9) Métastases gastriques :
– Fréquence : 1 à 2 % des cas, souvent sous-estimée.
– Les signes d’appel sont les douleurs, les brûlures épigastriques, une sensation de plénitude gastrique après les prises alimentaires même en faible quantité, un amaigrissement pouvant aller jusqu’à la cachexie.
– Formes : nodulaires ou infiltration diffuse (linite gastrique).
– Diagnostic : histologie des biopsies gastriques.
– Traitement : chirurgie si nodulaire, hormonothérapie en première intention, sinon chimiothérapie, radiothérapie pour symptômes réfractaires (douleurs ou hémorragies non contrôlées).

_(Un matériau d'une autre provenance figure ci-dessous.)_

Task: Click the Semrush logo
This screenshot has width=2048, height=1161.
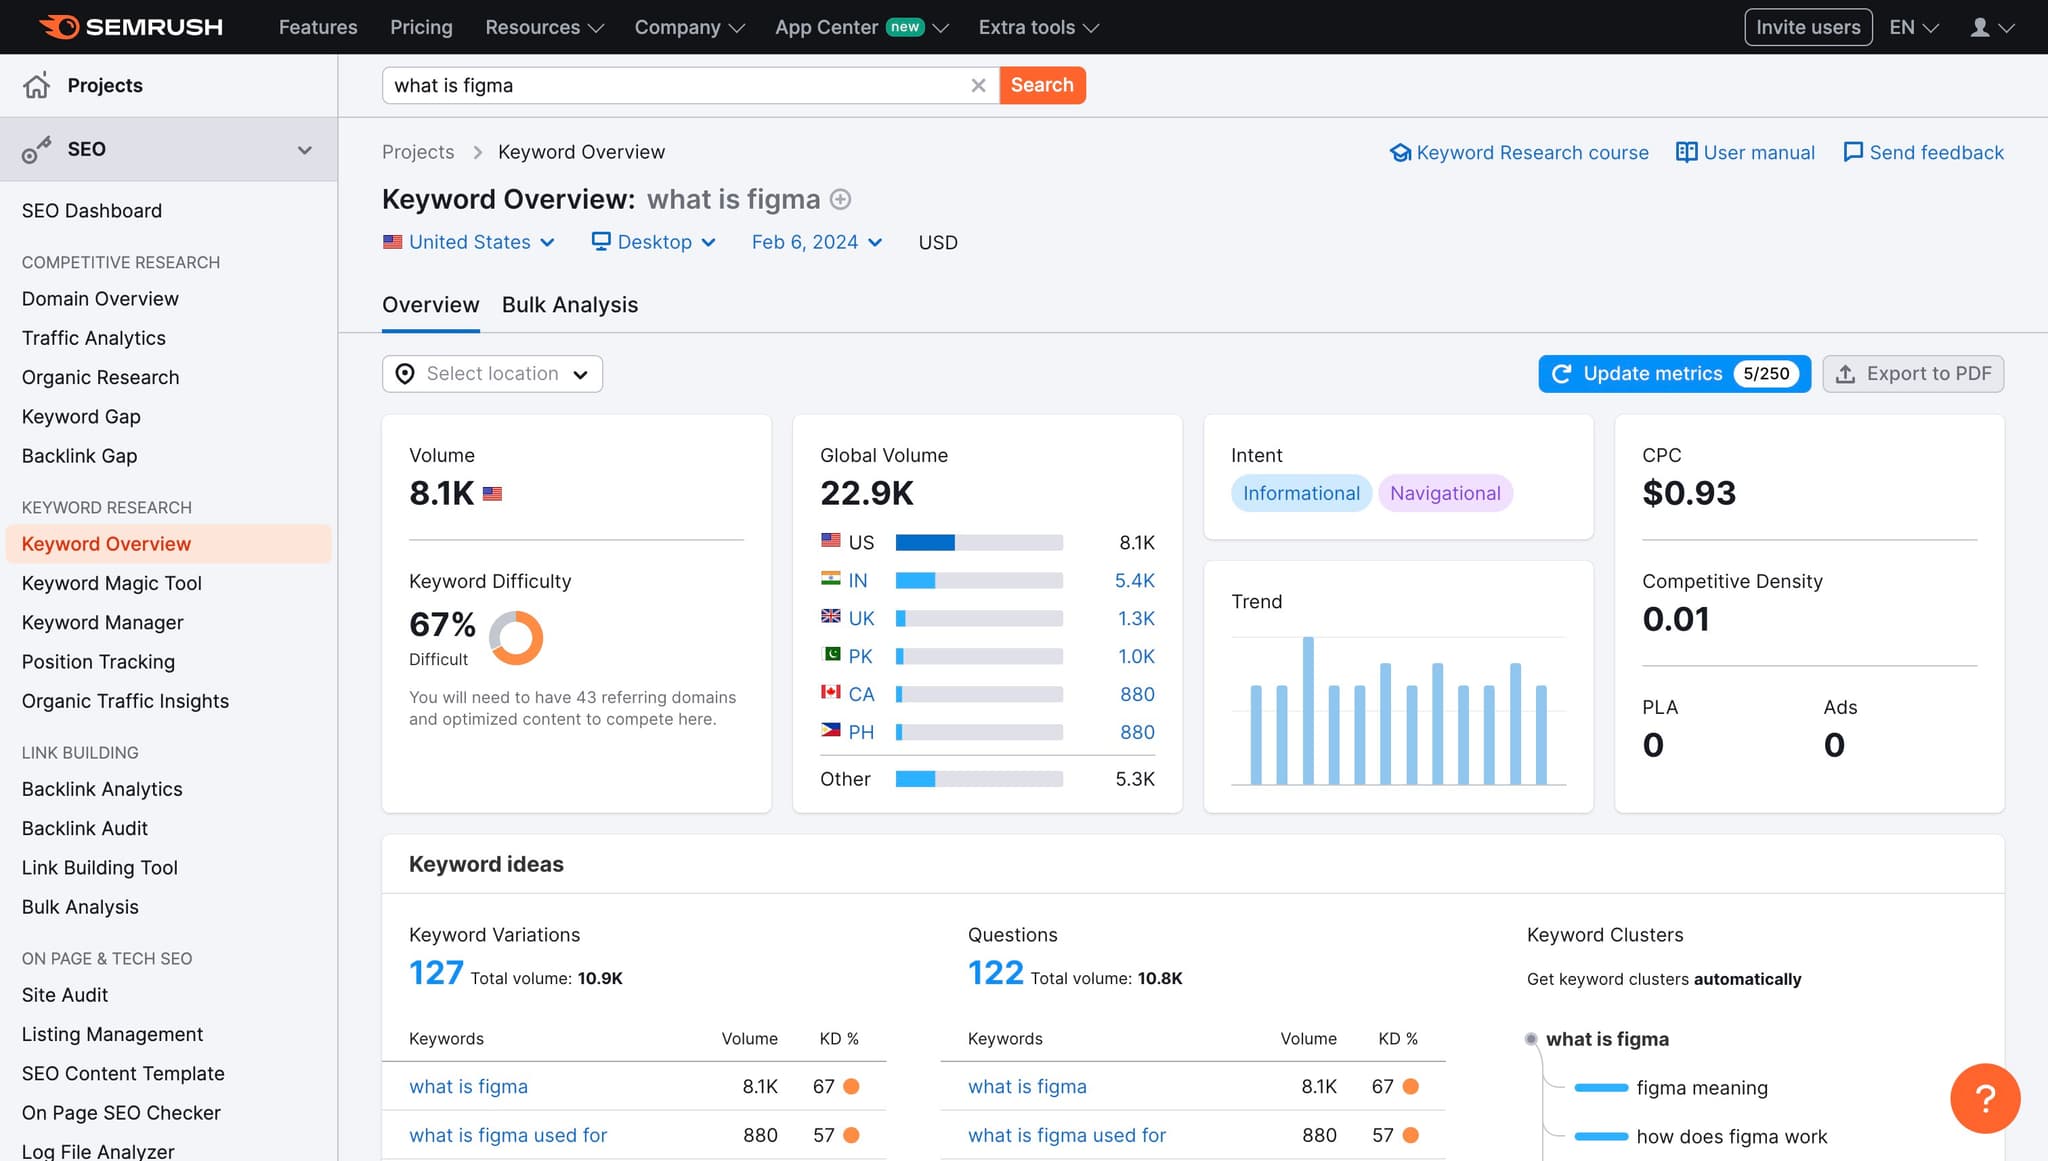Action: click(x=131, y=27)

9. Médicaments symptomatiques en phase métastatique :
1) Corticothérapie :
Une corticothérapie est indiquée pour son action anti-œdémateuse dans :
– les syndromes compressifs (hypertension intracrânienne de métastase cérébrale, méningite néoplasique, compression médullaire ou médiastinale),
– elle peut être utile pour réduire une lymphangite carcinomateuse bronchique,
– ralentir la reproduction d’un épanchement pleural,
– pallier un syndrome fébrile sévère,
– aider à corriger des complications hématologiques (insuffisances médullaires métastatiques ou post-chimiothérapiques),
– contribuer à l’amélioration subjective des malades en phase terminale, avec notamment une atteinte hépatique ou respiratoire, en administration discontinue.
2) Antibiothérapie :
Elle peut être aussi indiquée pour des épisodes infectieux, survenant entre deux séries de chimiothérapie, au moment du nadir leucocytaire, à partir d’un foyer connu à traiter localement, et pouvant être facilité par une déficience médullaire préexistante.
3) Autres :
Enfin il ne faut pas oublier, lors de certaines phases de l’évolution de la maladie, psychologiquement pénibles, combien peut être utile la prescription d’antidépresseurs, d’anxiolytiques, de somnifères, pour aider la patiente à reprendre confiance, quel que puisse être son avenir, et à améliorer la qualité de son observance du traitement spécifique.
10 . Conclusion :
Le traitement du cancer du sein métastatique repose sur l’hormonothérapie (si récepteurs positifs) ou la chimiothérapie, la chirurgie et la radiothérapie ayant un rôle limité. On privilégie l’hormonothérapie pour la qualité de vie, en réservant la chimiothérapie aux cas d’urgence ou de résistance. Le choix dépend des récepteurs hormonaux.
Son but est de prolonger la vie tout en maintenant la meilleure qualité de vie possible.